The irregular shape or alignment of the spine's bony vertebral column. A spine that is clearly curved, unsteadiness, and soreness are possible symptoms. Physical treatments can aid in correcting the spine's alignment and halt the progression of the curve. The spine centre, spine surgery, and neurosurgery are all involved.

Adolescent girls between the ages of 10 and 18 are most frequently affected by the coronal plane spinal deformity known as adolescent idiopathic scoliosis. Full-length standing PA and lateral spine radiographs are used to make the diagnosis.

Depending on the patient's skeletal maturity, the severity of the deformity, and the evolution of the curve, the appropriate course of treatment may involve observation, bracing, or surgery. Idiopathic or adolescent idiopathic scoliosis is by far the most prevalent type of scoliosis during the adolescent years and has no recognised cause (AIS).

Osteoporosis is typically the cause of vertebral compression fractures, which can range in severity from mild to severe. More serious fractures can be extremely painful, making it difficult for the elderly patient to perform activities of daily living and posing a serious risk to their life. TLSO bracing and rehabilitation are frequently used in the treatment of elderly patients with osteoporotic compression fractures. If their pain is effectively controlled, some patients can be treated with a less constricting corset or belly binder to aid progress in the rehabilitation programme.

Mr. I, a 31-year-old man with no notable past medical history, woke up with neck ache two hours before visiting the emergency room. He described his pain as being intense, ranging from 8 to 9, localised to his neck and upper back, and not radiating to his extremities.

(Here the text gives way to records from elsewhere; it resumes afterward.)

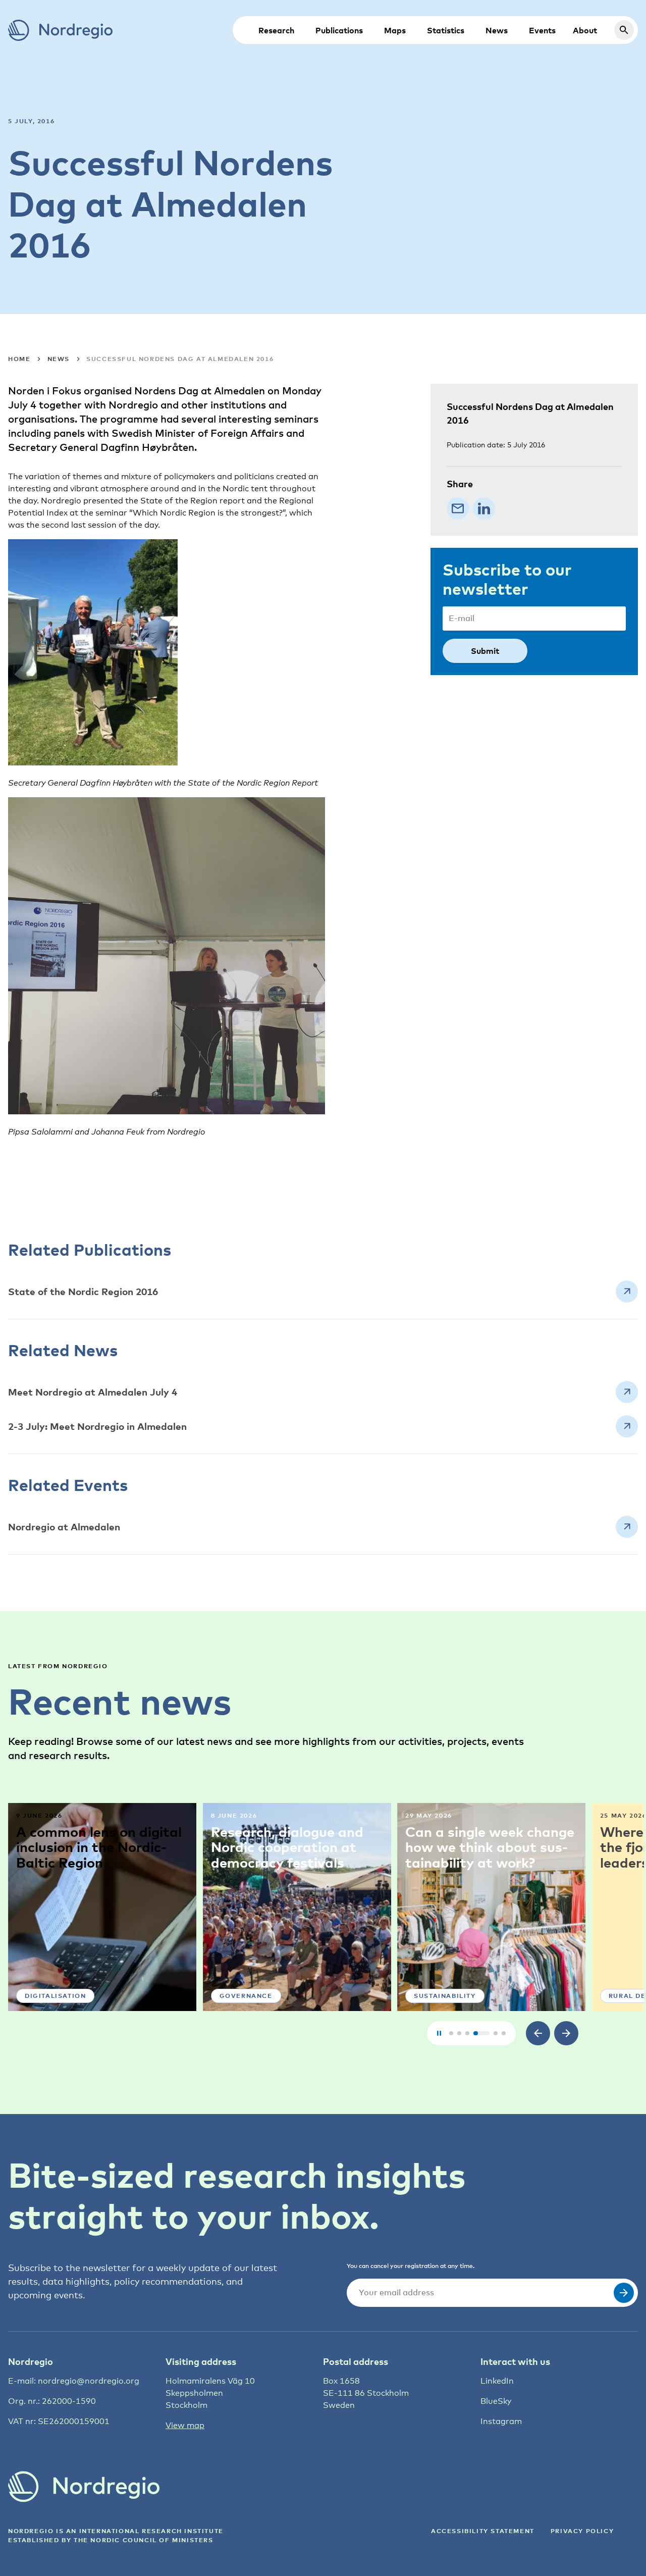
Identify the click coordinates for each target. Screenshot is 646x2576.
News (497, 30)
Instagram (501, 2421)
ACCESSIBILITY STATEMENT (482, 2531)
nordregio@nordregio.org (88, 2381)
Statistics (445, 30)
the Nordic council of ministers (143, 2540)
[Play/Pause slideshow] (439, 2033)
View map (185, 2425)
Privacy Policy (582, 2531)
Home (19, 359)
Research (276, 30)
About (585, 30)
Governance (246, 1995)
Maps (395, 30)
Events (542, 30)
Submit (485, 651)
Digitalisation (55, 1995)
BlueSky (495, 2401)
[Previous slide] (538, 2033)
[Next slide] (566, 2033)
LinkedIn (497, 2381)
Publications (339, 30)
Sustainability (444, 1995)
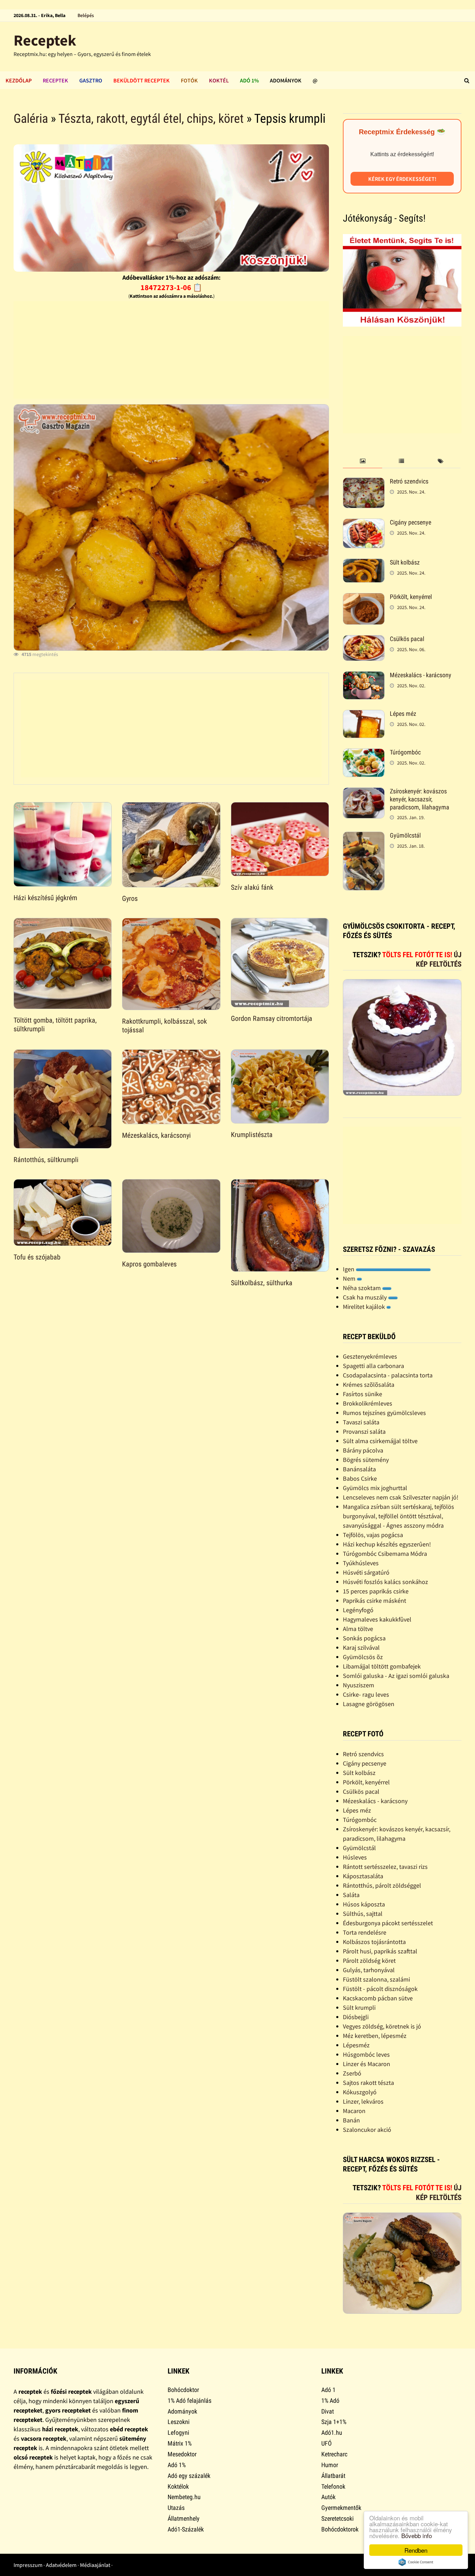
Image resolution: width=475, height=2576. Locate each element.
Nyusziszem (358, 1685)
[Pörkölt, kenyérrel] (364, 598)
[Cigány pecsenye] (364, 523)
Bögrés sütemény (366, 1460)
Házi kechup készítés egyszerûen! (387, 1544)
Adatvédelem (61, 2564)
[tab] (362, 461)
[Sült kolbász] (364, 563)
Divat (327, 2411)
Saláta (351, 1895)
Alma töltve (358, 1629)
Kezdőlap (19, 80)
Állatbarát (333, 2475)
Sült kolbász (405, 562)
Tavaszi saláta (361, 1422)
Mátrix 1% (180, 2443)
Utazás (176, 2507)
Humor (329, 2465)
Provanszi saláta (364, 1431)
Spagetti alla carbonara (373, 1366)
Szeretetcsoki (337, 2518)
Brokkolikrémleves (367, 1403)
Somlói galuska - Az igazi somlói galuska (396, 1676)
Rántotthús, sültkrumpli (46, 1159)
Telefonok (333, 2486)
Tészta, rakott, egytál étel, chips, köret (151, 118)
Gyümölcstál (405, 835)
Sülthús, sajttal (363, 1914)
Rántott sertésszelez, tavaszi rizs (385, 1867)
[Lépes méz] (364, 715)
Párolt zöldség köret (369, 1961)
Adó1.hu (331, 2432)
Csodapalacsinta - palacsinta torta (388, 1375)
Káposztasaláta (363, 1876)
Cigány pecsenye (410, 522)
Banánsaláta (359, 1469)
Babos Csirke (360, 1478)
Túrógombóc (405, 752)
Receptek (45, 40)
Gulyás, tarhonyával (369, 1970)
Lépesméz (356, 2045)
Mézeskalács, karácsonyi (156, 1135)
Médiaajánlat (95, 2564)
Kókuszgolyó (360, 2092)
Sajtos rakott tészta (368, 2083)
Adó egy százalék (189, 2475)
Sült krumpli (359, 2007)
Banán (351, 2120)
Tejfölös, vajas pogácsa (373, 1535)
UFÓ (326, 2443)
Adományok (285, 80)
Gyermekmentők (341, 2507)
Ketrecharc (334, 2454)
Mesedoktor (182, 2454)
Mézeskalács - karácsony (420, 675)
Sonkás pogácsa (364, 1638)
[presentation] (362, 461)
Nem (350, 1278)
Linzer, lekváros (363, 2101)
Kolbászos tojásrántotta (374, 1942)
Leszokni (179, 2421)
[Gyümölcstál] (364, 836)
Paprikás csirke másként (374, 1601)
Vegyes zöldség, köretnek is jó (382, 2026)
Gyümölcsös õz (363, 1657)
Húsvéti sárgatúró (366, 1572)
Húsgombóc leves (366, 2054)
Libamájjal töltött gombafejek (382, 1666)
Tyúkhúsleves (361, 1563)
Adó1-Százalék (186, 2529)
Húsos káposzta (364, 1904)
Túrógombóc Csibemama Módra (385, 1554)
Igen (349, 1269)
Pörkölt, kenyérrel (411, 596)
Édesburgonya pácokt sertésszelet (388, 1923)
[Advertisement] (171, 350)
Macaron (354, 2111)
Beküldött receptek (141, 80)
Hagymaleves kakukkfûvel (377, 1619)
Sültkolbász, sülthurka (261, 1283)
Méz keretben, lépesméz (374, 2036)
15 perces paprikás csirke (376, 1591)
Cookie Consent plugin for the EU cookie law (415, 2562)
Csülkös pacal (407, 638)
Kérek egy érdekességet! (402, 178)
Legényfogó (358, 1610)
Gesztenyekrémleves (370, 1356)
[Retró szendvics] (364, 482)
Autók (328, 2497)
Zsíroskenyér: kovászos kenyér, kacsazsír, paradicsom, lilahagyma (419, 799)
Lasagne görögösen (368, 1704)
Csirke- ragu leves (366, 1694)
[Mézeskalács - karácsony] (364, 676)
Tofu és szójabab (37, 1257)
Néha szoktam (362, 1288)
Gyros (130, 898)
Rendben (415, 2550)
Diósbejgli (356, 2017)
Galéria (31, 118)
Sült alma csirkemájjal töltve (380, 1441)
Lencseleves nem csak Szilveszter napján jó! (400, 1497)
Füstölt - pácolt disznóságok (380, 1989)
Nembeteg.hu (184, 2497)
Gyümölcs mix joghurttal (375, 1488)
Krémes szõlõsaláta (368, 1385)
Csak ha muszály (365, 1297)
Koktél (219, 80)
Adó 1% (249, 80)
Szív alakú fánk (252, 887)
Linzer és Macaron (366, 2064)
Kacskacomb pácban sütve (378, 1998)
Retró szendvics (409, 481)
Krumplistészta (252, 1134)
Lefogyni (178, 2432)
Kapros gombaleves (149, 1264)
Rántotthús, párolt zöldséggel (382, 1885)
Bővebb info (416, 2535)
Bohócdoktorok (340, 2529)
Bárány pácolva (363, 1450)
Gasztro (90, 80)
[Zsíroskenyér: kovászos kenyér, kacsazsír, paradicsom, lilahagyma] (364, 792)
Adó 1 (328, 2389)
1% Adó (330, 2400)
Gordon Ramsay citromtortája (271, 1018)
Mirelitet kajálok (364, 1307)
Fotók (189, 80)
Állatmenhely (184, 2518)
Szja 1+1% (333, 2421)
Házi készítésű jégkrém (45, 898)
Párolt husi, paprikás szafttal (380, 1951)
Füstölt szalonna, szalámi (376, 1979)
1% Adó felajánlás (189, 2400)
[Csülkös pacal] (364, 640)
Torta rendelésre (364, 1932)
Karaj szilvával (361, 1647)
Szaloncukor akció (367, 2130)
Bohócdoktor (183, 2389)
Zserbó (352, 2073)
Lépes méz (403, 713)
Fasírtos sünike (362, 1394)
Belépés (86, 15)
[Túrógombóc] (364, 753)
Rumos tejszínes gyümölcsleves (384, 1413)
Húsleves (355, 1857)
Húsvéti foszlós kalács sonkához (385, 1582)
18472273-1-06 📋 (171, 287)
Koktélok (178, 2486)
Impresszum (28, 2564)
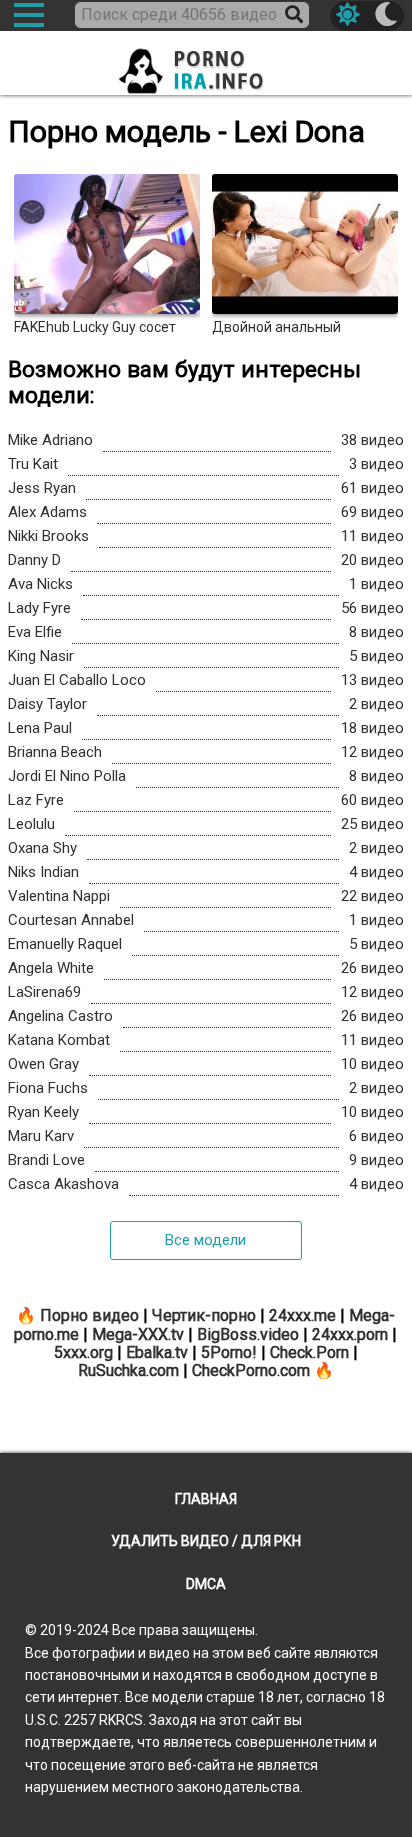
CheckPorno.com (251, 1370)
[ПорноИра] (206, 65)
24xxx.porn (350, 1334)
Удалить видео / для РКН (206, 1541)
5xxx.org (83, 1352)
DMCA (206, 1584)
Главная (206, 1499)
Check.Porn (309, 1352)
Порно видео (89, 1315)
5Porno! (229, 1352)
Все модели (205, 1240)
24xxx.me (302, 1315)
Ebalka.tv (157, 1352)
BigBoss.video (248, 1334)
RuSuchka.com (128, 1370)
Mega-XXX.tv (138, 1334)
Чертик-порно (204, 1315)
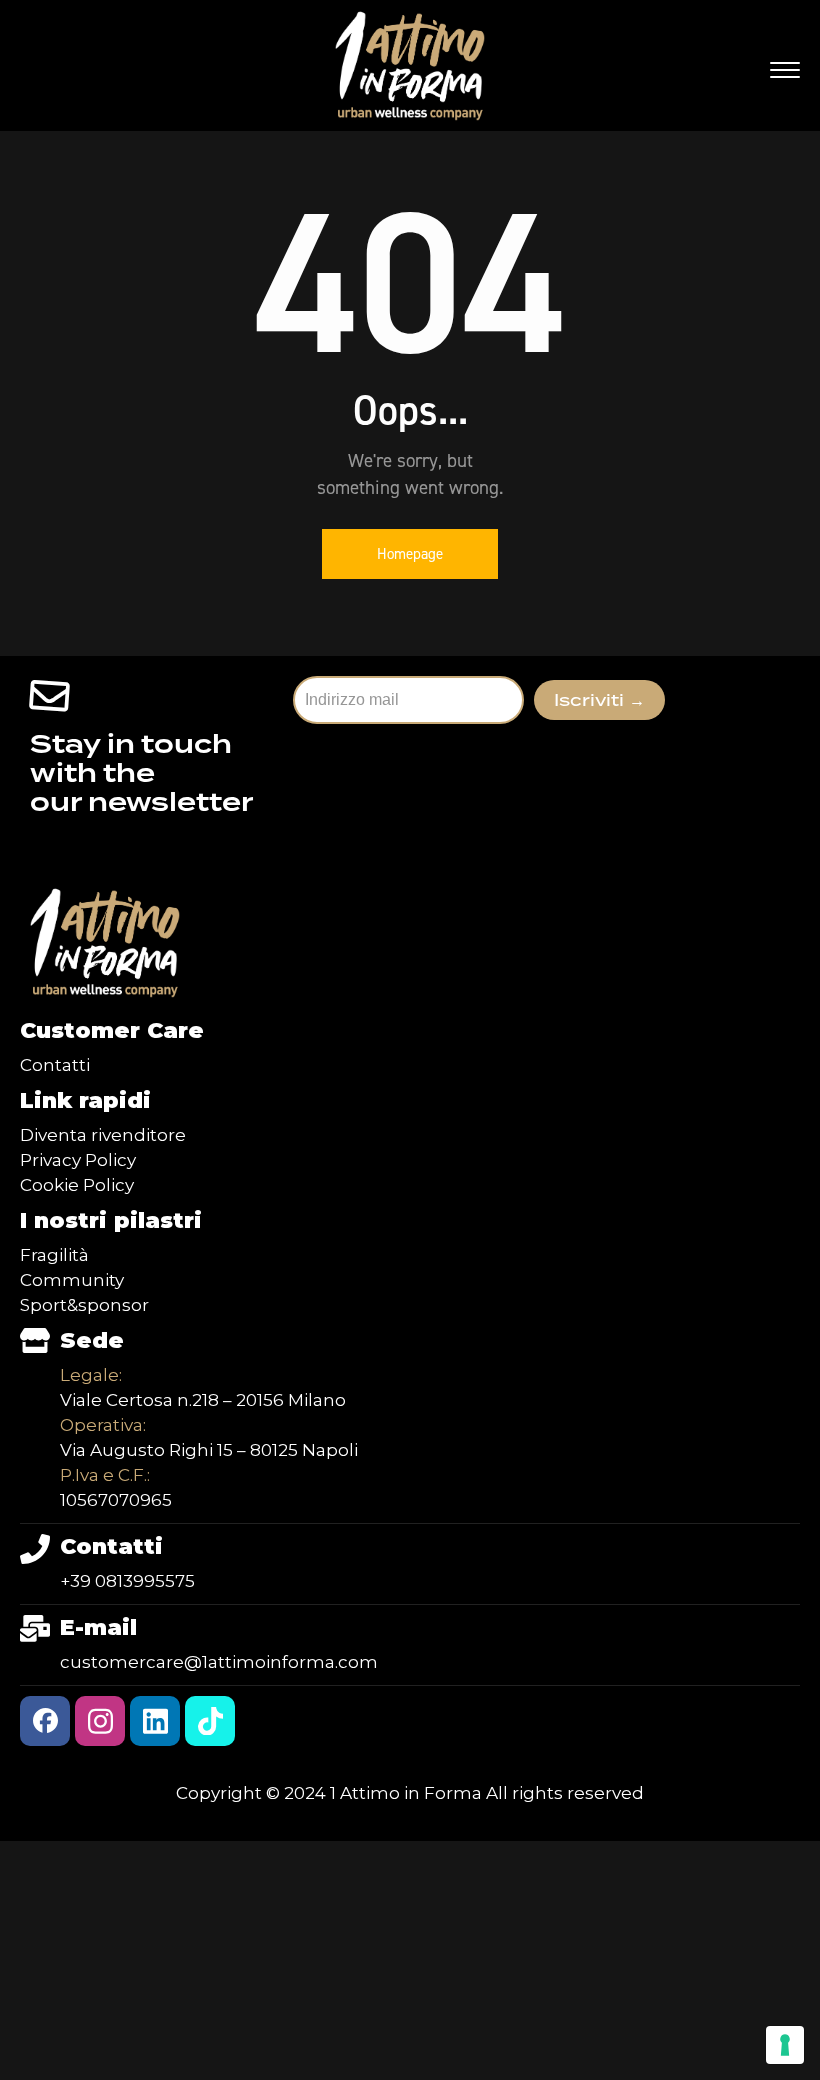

Although there was some slight weakness in the lower extremities during the initial triage, Mr. I was nevertheless able to move around. He noted that his legs had grown numb and that his leg motor strength had weakened while he awaited further evaluation. Mr. I underwent an urgent cervicothoracic MRI, which revealed a significant spinal cord compression from C5 to T2 and a sizable dorsal epidural hematoma.

When the cushioning in your spine starts to deteriorate, degenerative disc disease develops. Rubbery cushions between your vertebrae are called spinal discs (bones in your spinal column). They serve as shock absorbers and make it easier for you to bend and twist. Older persons are most likely to have the disorder. All people's spinal discs deteriorate over time as a natural aspect of growing older. Most people begin to develop some spinal degeneration after the age of 40. With the correct care, pain can be reduced and mobility can be improved.

The most accurate imaging test for abnormalities of the spinal cord is magnetic resonance imaging (MRI). The spinal cord can be seen on an MRI along with anomalies in the bone and soft tissues around the cord (such as abscesses, hematomas, tumours, and ruptured discs) (such as tumors, fractures, and cervical spondylosis).

  • Injury, infection, a restricted blood supply, compression by a tumour or a shattered bone are some of the causes of spinal cord problems.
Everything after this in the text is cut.